|
|
|
|
|
by cycloptic
2312 days ago
|
|
I'm not sure what larger issue you're pointing at and I don't think it makes sense to chalk this up to anything else; no sound server can magically figure out how to read that data sheet either. A random userspace daemon (that is optional) is just not the right place to put a fix for that. The burden for a fix likely falls on your distro to ship the correct udev rules, but figuring out what those are for all variations of hardware that use that driver is another story.
With that who knows, the Windows and Mac driver could actually be doing something strange by default that just happens to work for most users, but isn't worth replicating if someone writing udev rules decides they want to do the "right" thing. See where I'm going with this? It's not just a quick fix, and I don't even know if it's the right one. Some other distro somewhere might even have a different way to do it. If you're really interested to make progress on this, you'll have to ask your distro's audio maintainers. |
|
I never claimed there was a quick fix, but I kinda hoped that Pipewire/Redhat have the leverage to fix whatever needs to be fixed in the ALSA API to make userspace audio a seamless experience.
My naive impression is that the ALSA driver model is "broken"[1] -- most likely because many parts that need to seamlessly work together are atomized into different subsystems with no one organisation held responsible. As you seem to be suggesting, correct operation appears to depend on correct configuration by either the distro and/or the end user.

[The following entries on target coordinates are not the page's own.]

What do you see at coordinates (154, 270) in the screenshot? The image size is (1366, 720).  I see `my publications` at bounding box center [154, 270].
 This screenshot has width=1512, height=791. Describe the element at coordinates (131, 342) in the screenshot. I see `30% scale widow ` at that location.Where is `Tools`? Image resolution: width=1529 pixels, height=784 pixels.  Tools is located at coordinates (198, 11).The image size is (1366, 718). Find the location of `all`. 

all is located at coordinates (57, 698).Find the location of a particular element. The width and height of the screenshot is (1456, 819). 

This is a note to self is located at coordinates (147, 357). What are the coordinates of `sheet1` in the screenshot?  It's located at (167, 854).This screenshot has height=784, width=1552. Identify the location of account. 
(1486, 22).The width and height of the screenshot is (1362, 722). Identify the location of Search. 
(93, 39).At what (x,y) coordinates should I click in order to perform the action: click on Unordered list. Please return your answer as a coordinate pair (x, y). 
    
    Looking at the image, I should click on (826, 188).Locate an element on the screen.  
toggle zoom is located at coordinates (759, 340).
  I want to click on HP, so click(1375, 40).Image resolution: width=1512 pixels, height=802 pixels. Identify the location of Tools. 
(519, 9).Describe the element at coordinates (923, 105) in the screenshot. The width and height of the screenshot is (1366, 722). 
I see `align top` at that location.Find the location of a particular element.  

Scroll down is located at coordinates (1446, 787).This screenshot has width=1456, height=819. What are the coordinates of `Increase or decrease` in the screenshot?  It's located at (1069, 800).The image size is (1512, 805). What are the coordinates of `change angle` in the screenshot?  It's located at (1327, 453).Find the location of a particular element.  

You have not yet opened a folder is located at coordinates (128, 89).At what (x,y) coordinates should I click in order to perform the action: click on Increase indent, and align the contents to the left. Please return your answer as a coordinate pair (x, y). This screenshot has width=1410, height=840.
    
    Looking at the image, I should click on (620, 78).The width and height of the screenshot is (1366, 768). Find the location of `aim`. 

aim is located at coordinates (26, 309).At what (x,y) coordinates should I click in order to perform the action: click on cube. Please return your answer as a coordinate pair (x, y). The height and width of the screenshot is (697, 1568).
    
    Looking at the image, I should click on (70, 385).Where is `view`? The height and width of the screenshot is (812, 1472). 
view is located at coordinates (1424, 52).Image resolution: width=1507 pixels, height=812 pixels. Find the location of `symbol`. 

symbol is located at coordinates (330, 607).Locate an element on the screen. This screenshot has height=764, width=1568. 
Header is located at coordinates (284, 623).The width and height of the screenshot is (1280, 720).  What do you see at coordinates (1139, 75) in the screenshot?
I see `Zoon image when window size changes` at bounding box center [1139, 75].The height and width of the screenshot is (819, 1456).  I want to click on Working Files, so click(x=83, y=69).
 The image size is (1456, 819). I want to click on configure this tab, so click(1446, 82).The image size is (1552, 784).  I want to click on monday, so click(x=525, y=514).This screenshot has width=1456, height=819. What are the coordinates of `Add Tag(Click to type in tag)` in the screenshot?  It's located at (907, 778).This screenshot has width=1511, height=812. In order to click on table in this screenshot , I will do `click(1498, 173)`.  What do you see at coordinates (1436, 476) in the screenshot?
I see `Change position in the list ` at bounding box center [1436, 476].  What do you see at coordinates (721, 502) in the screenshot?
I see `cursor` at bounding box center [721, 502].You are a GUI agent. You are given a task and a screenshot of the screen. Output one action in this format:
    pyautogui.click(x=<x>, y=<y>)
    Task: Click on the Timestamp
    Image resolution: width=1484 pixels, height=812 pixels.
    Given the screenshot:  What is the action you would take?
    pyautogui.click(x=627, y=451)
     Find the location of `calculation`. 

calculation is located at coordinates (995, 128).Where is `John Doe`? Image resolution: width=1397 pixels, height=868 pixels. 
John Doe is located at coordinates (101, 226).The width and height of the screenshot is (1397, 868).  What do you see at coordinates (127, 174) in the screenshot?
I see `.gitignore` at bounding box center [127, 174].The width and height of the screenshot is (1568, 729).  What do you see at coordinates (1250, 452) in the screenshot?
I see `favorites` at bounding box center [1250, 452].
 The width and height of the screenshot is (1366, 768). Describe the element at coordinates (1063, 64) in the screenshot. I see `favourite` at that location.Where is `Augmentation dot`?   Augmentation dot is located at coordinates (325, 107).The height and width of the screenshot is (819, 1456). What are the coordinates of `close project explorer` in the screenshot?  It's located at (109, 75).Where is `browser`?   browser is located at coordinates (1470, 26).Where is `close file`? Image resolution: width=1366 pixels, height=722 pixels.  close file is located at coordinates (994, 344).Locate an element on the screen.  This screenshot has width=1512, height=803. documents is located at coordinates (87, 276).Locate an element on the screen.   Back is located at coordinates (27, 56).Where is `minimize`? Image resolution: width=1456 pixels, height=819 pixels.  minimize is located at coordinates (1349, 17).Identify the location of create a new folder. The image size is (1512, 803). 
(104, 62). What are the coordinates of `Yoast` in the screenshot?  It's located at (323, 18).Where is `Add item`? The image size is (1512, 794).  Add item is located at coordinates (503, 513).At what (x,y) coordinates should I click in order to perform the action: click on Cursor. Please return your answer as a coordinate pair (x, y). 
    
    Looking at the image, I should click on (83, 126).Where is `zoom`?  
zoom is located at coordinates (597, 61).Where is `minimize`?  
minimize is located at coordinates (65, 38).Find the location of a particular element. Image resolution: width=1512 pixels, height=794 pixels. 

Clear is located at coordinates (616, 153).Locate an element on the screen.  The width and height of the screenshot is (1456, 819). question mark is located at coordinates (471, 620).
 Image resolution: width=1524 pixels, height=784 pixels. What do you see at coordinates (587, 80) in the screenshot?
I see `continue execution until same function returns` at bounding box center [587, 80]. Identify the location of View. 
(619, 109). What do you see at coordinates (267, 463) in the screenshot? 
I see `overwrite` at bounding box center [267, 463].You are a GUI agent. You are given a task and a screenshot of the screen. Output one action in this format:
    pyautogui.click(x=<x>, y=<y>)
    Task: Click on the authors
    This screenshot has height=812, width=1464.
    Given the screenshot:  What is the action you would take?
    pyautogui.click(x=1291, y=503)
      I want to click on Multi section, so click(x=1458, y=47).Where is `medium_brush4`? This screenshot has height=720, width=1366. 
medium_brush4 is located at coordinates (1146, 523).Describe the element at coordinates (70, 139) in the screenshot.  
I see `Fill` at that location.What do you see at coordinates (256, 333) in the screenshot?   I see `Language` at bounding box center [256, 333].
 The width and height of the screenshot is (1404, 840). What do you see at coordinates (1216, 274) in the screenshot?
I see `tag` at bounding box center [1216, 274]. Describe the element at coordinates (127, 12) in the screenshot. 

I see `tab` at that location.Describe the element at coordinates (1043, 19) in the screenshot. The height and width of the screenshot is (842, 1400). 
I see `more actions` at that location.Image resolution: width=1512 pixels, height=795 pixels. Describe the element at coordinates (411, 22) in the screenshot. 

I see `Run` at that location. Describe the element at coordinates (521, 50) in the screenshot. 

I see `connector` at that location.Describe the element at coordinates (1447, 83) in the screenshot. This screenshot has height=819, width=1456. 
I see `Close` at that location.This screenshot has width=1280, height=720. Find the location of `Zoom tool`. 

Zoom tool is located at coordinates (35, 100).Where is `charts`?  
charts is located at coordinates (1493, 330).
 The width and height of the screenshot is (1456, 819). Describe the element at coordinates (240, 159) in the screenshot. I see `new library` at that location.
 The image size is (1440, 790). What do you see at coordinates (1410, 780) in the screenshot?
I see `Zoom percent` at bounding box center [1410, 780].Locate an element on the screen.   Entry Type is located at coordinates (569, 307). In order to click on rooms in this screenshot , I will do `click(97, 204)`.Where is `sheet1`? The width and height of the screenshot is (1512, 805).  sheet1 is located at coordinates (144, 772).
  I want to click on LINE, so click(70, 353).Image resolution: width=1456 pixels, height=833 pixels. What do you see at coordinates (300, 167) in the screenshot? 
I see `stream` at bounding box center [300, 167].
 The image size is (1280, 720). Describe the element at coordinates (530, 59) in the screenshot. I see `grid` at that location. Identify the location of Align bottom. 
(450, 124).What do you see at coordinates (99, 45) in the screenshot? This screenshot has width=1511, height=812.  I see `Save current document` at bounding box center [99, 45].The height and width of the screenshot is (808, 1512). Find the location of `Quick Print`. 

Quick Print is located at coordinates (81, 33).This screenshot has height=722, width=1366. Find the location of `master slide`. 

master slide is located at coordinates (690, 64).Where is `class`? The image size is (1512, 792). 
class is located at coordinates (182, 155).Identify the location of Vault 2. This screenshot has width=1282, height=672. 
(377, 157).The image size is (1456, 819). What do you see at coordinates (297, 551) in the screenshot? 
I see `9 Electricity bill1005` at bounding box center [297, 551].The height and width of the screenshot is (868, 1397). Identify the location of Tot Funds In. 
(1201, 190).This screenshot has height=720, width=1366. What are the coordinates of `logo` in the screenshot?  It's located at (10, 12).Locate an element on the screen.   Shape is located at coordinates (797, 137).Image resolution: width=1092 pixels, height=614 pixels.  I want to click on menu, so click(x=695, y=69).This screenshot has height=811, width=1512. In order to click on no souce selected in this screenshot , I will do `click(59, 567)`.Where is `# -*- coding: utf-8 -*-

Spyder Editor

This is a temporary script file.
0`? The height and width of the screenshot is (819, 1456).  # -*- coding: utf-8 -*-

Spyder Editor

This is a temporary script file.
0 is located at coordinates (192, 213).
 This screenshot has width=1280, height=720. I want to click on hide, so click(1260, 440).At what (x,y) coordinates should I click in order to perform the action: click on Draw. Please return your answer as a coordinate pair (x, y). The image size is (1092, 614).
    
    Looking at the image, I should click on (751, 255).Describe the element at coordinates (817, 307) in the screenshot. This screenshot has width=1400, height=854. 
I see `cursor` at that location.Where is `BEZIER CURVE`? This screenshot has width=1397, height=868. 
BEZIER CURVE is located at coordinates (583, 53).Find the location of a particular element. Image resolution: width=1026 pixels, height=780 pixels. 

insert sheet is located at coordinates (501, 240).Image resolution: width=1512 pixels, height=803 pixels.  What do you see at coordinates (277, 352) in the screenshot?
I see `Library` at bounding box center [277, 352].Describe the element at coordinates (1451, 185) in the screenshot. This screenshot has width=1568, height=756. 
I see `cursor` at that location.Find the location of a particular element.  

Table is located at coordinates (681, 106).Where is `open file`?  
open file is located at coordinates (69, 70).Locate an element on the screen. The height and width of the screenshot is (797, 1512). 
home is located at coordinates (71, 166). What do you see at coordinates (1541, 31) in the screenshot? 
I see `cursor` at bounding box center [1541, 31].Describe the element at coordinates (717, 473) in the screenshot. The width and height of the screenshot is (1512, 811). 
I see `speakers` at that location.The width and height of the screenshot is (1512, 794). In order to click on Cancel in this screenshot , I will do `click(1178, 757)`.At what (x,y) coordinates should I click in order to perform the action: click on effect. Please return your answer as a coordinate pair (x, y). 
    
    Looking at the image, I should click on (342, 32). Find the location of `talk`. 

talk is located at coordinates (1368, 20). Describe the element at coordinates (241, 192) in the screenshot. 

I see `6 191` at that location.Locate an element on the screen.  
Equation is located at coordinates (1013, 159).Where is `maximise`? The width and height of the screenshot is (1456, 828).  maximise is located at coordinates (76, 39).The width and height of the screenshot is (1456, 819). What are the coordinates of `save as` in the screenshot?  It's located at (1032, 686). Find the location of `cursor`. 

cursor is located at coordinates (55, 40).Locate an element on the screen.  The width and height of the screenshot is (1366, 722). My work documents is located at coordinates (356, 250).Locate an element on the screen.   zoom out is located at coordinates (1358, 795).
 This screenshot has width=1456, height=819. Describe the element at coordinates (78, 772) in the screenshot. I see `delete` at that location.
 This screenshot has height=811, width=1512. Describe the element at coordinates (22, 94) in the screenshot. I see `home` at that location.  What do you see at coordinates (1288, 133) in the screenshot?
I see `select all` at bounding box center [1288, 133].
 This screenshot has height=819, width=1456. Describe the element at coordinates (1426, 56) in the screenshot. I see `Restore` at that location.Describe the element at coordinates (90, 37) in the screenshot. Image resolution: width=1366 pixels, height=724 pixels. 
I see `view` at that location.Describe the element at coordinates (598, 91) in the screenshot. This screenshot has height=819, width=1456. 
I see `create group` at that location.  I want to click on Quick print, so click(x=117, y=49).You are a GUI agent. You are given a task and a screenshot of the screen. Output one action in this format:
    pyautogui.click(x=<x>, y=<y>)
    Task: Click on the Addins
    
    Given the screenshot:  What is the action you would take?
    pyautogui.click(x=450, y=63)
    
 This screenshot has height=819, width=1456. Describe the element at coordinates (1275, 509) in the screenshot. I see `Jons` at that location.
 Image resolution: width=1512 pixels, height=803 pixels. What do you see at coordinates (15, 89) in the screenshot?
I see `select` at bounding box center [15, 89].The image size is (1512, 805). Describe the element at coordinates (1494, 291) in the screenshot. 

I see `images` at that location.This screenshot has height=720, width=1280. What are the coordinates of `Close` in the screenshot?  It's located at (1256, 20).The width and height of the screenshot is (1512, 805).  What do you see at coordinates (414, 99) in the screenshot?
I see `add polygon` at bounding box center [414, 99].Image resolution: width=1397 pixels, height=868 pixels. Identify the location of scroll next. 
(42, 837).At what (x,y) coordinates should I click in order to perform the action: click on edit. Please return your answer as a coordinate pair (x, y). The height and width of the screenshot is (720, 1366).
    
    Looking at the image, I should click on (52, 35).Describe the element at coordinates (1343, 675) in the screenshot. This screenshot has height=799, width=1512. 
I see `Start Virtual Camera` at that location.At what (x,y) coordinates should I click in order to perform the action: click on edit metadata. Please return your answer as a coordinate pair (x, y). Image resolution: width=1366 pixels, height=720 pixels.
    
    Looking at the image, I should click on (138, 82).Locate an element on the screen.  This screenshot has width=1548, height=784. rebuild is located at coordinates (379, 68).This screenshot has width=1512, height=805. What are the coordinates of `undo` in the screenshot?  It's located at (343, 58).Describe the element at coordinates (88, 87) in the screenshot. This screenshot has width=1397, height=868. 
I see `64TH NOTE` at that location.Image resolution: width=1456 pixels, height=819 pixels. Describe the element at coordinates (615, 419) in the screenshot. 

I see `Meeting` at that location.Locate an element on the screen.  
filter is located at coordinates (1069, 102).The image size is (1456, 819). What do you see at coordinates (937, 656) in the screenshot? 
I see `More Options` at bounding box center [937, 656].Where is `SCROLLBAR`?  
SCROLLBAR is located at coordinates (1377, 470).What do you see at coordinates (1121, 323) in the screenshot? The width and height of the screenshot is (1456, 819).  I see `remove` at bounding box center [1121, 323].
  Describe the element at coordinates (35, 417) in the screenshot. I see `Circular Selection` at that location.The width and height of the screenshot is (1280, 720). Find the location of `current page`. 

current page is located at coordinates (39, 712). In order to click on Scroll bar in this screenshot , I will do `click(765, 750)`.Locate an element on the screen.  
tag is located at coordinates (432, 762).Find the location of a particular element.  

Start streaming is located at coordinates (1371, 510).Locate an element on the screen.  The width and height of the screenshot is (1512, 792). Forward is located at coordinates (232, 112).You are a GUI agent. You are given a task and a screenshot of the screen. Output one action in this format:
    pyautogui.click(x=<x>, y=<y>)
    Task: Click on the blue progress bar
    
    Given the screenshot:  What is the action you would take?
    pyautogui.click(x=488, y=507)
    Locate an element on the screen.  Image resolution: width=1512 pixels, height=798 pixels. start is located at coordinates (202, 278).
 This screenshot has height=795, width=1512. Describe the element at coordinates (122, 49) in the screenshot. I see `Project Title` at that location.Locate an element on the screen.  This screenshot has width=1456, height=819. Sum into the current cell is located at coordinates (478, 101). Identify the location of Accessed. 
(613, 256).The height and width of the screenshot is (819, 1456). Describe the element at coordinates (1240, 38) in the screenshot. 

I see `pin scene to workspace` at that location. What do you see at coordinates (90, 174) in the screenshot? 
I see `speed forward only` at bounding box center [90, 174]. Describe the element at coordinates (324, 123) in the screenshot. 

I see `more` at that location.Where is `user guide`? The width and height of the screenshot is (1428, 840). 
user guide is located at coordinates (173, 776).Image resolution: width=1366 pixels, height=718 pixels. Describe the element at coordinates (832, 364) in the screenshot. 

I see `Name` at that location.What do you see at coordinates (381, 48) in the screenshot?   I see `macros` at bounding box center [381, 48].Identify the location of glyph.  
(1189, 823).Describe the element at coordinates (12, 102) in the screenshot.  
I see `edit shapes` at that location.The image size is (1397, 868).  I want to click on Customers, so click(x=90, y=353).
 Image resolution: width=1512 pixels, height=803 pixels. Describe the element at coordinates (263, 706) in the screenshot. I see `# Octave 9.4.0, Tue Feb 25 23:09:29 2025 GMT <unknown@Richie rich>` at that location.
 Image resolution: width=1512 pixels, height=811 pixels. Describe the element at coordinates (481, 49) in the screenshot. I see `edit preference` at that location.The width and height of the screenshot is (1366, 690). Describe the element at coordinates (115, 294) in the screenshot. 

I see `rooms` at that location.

There should be nothing to configure. The driver architecture should be structured such that it is not possible to ship a "working driver" that then requires individual distro maintainers to intervene for the user to experience "working audio". For example, if the mixer hardware needs to be configured for correct operation, that configuration should be part of the driver or kernel, not some auxiliary file that may or may not be correct in a given distro.
[1] where by "broken" I mean that it incapable of providing the kind of zero configuration plug and play experience that is available on Windows with ASIO, or with CoreAudio.